***** Excerpted text *****
I remember well how difficult it is to stay up to date across the thousands of clinical scenarios that face the General Practitioner. When I was faced by something not in the top 100 weekly problems, I usually had to think back to my training. That works well as long as what I recalled was accurate, and was best practice at the time and remained so. What are the chances of all three being true even five years post-training?
Accurate recall (keep taking that thiamine) aside, the first issue is whether one's training involved the demonstration of standard care. I was recently pulled into a twitter conversation about whether children with pneumonia required a chest X-ray (CXR). The person facilitating the discussion was one of the local GP trainers who had himself been asked by one of the GP trainees here in Sheffield. The trainee felt that they were getting mixed messages and wanted to know the right answer. Of course a complete answer doesn't fit in a tweet. Also, tweets are transient unless they are the kind that get you fired. So a GPpaedsTips post seems to me to be the best place for a proper answer. Since the question was about acute paediatrics, I can legitimately put a foot outside of the Primary Care remit of this site, but it seems the ideal opportunity to also address the question of when a CXR might be indicated for a child in a General Practice setting.
*****
◆ Work instruction 1
Read the post on chest X-rays for children with pneumonia and decide whether each statement agrees with it. (a) A GP trainee in Sheffield had asked a local GP trainer the question. (b) The writer says a full answer fits in a tweet. (c) The twitter question was about adults with pneumonia. For each, give yes or no and quote the words from the post that settle it.
◆ Work instruction 2
Write a continuation of the post on chest X-rays for children with pneumonia, starting after its last sentence.
***** Material provided *****
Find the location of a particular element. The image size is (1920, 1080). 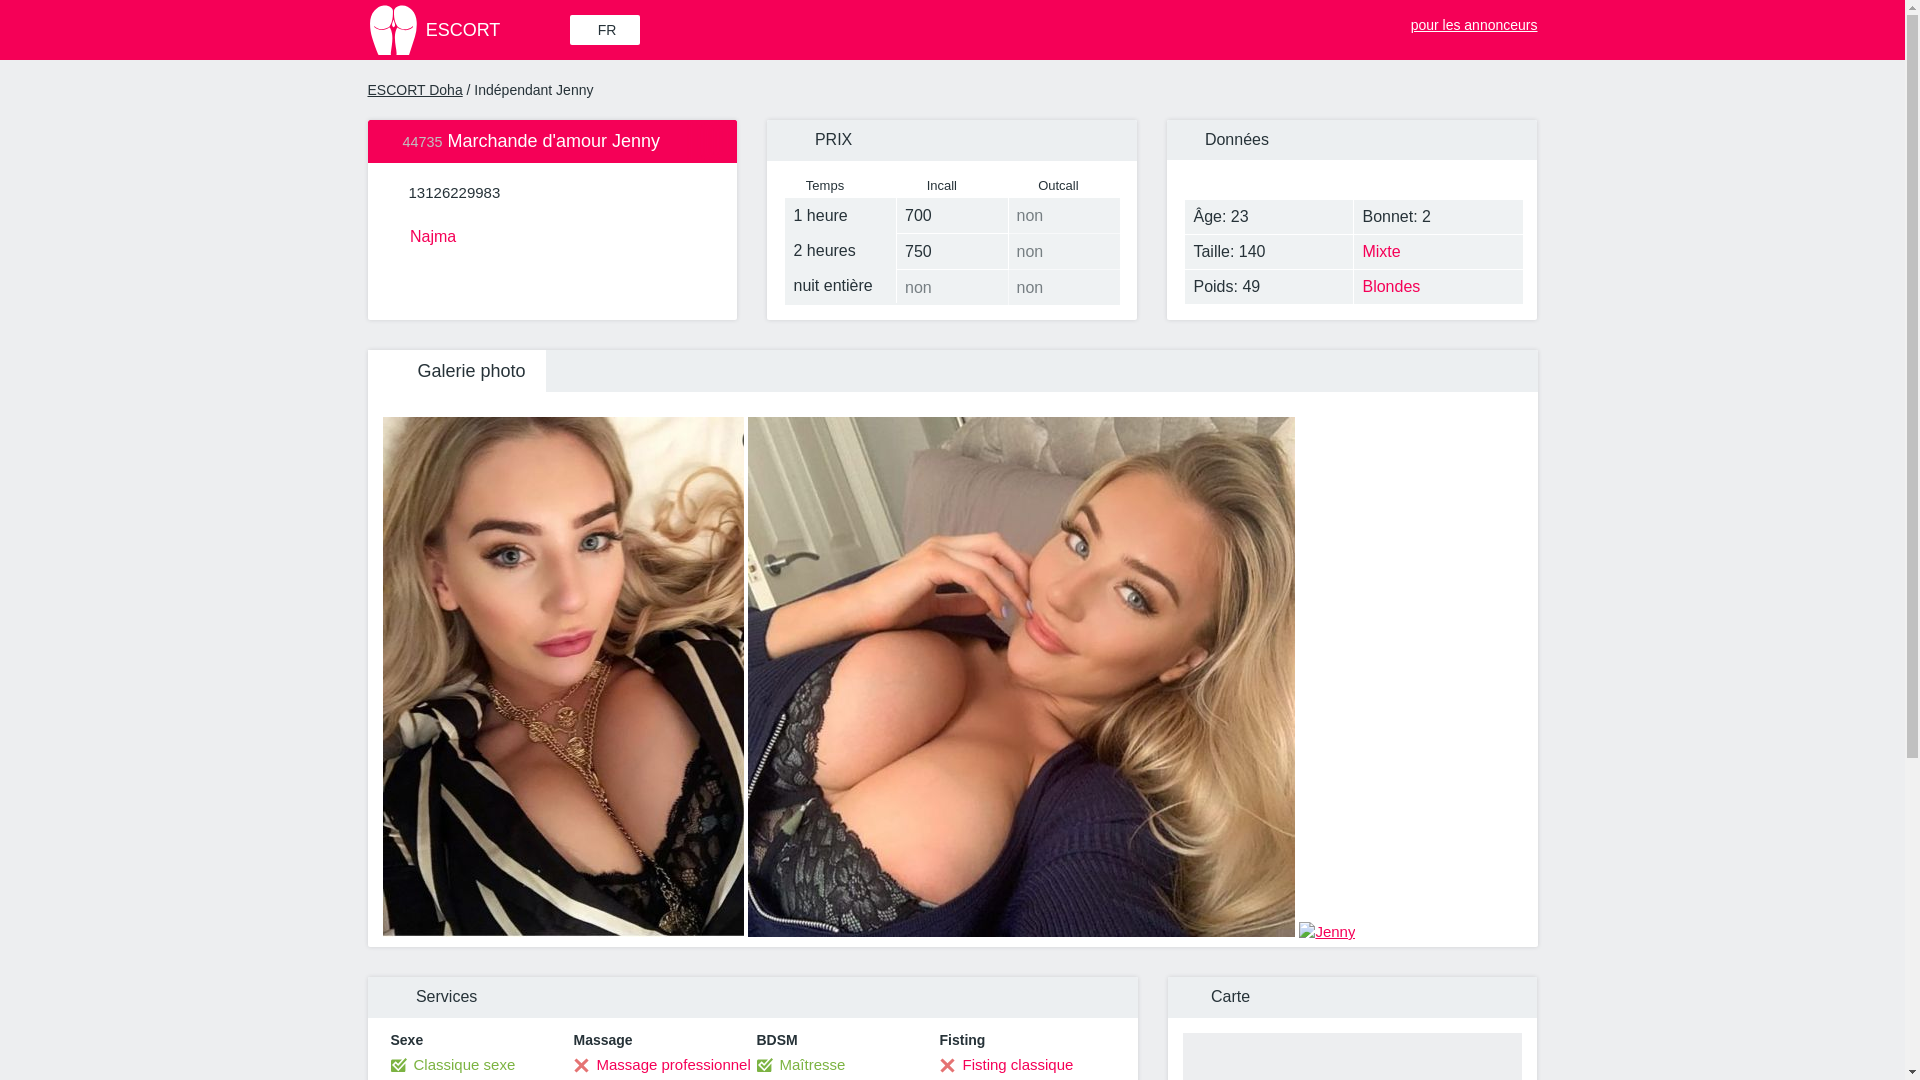

13126229983 is located at coordinates (454, 192).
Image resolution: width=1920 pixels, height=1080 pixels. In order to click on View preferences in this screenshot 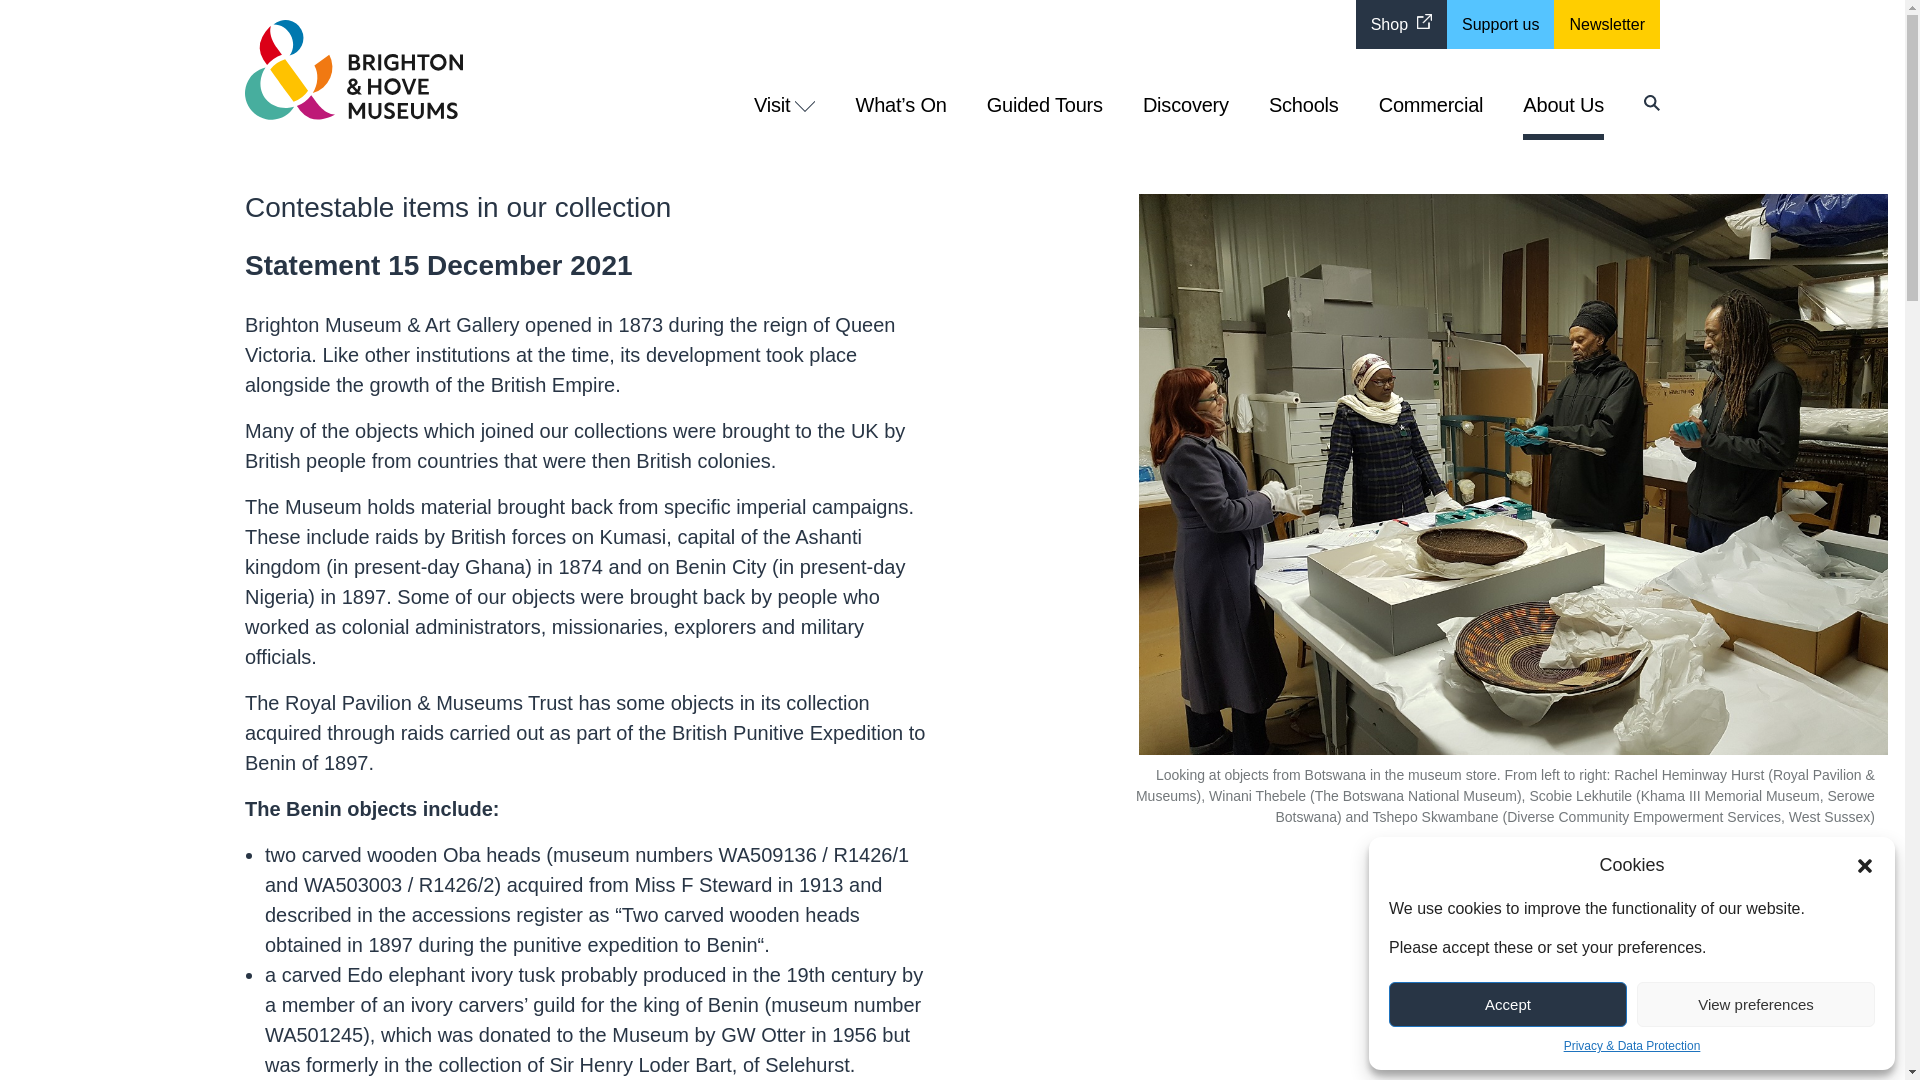, I will do `click(1756, 1004)`.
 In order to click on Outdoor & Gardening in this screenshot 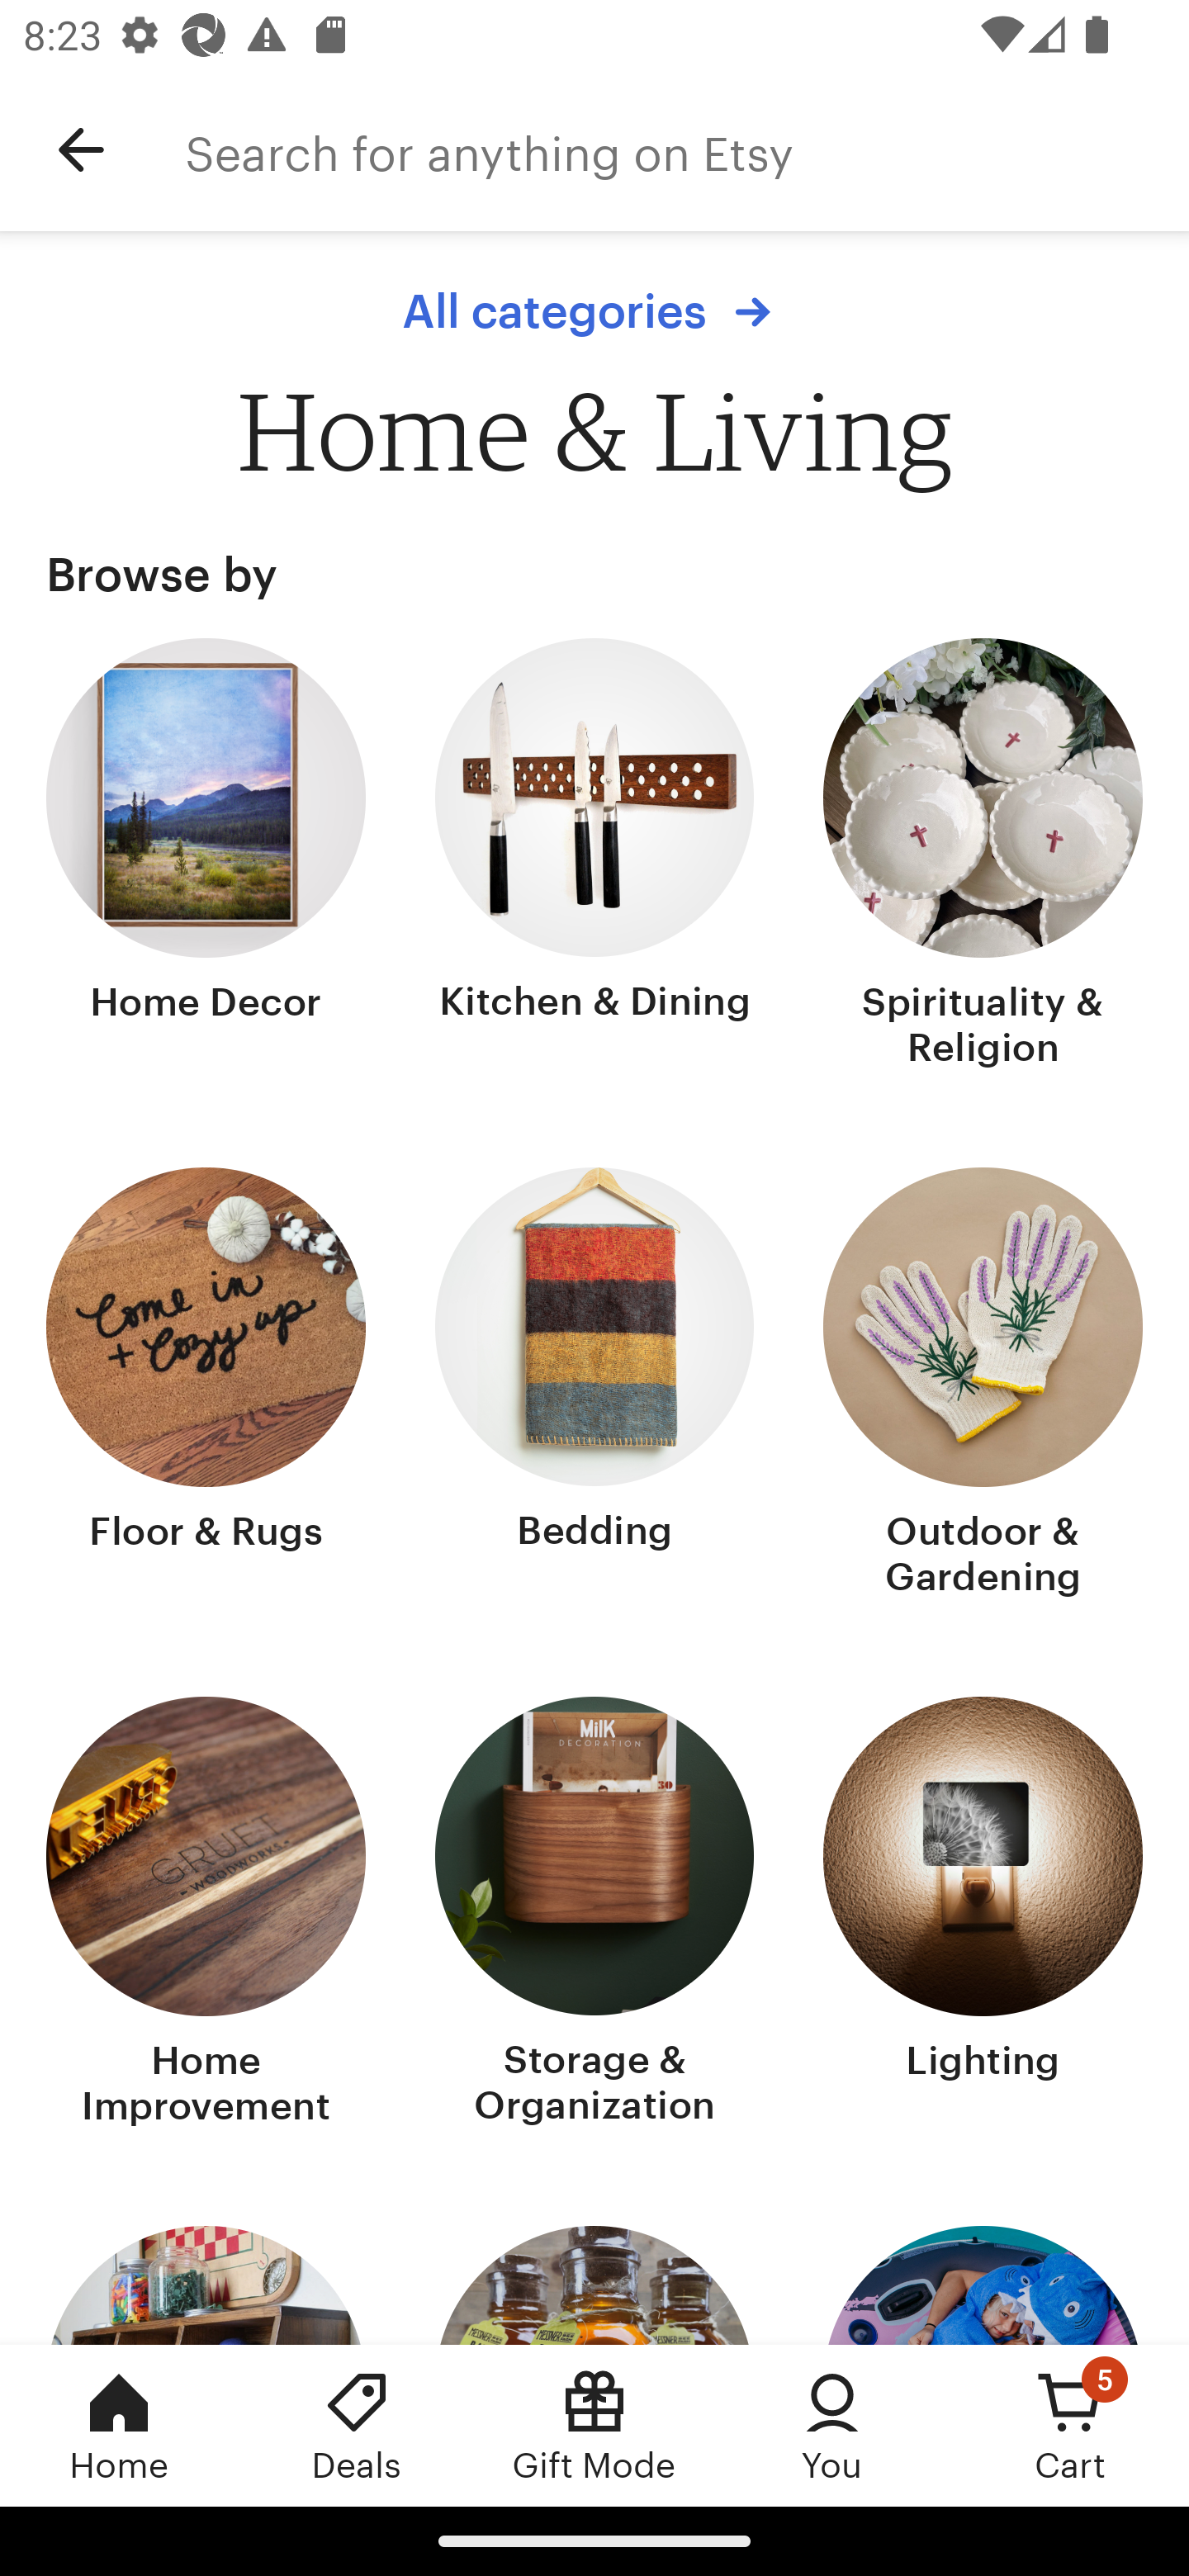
*****
◆ Expected answer 1
(a) Yes: "The person facilitating the discussion was one of the local GP trainers who had himself been asked by one of the GP trainees here in Sheffield."
(b) No: "Of course a complete answer doesn't fit in a tweet."
(c) No: "whether children with pneumonia required a chest X-ray (CXR)"

◆ Expected answer 2
Continuing with the theme of see one do one, lets start with children with pneumonia in a secondary care setting in the UK. The British Thoracic Society guidelines for community acquired pneumonia in children are, in my opinion, very good. Their recommendation that "Chest radiography should not be considered a routine investigation in children thought to have community acquired pneumonia" is based on the old principle of 'if it doesn't change your management don't do it.' Putting that into practice requires a little step back and for us to ask the question, 'what is a CXR for?' I used to think it was needed to diagnose pneumonia. That is a fallacy, since X-ray changes will have a time lag and a CXR can be a false negative. So, is it to show the severity, or what kind of pneumonia it is? No, the severity is a clinical assessment and the type of chest infection is determined by a combination of the clues in the assessment and the response to treatment. According to the BTS guidelines, CXR in the ED or paediatric assessment unit should mainly be used for the cases which are a little bit different from the routine LRTI. This might be repeated LRTI, a child who is severely unwell or a number of other reasons. That doesn't mean find a reason. It means find a good reason. In particular, if you think the child is well enough to treat as an outpatient, BTS recommends never doing a CXR. Never is a strong word but it's a good place to start and puts the GP CXR question in context.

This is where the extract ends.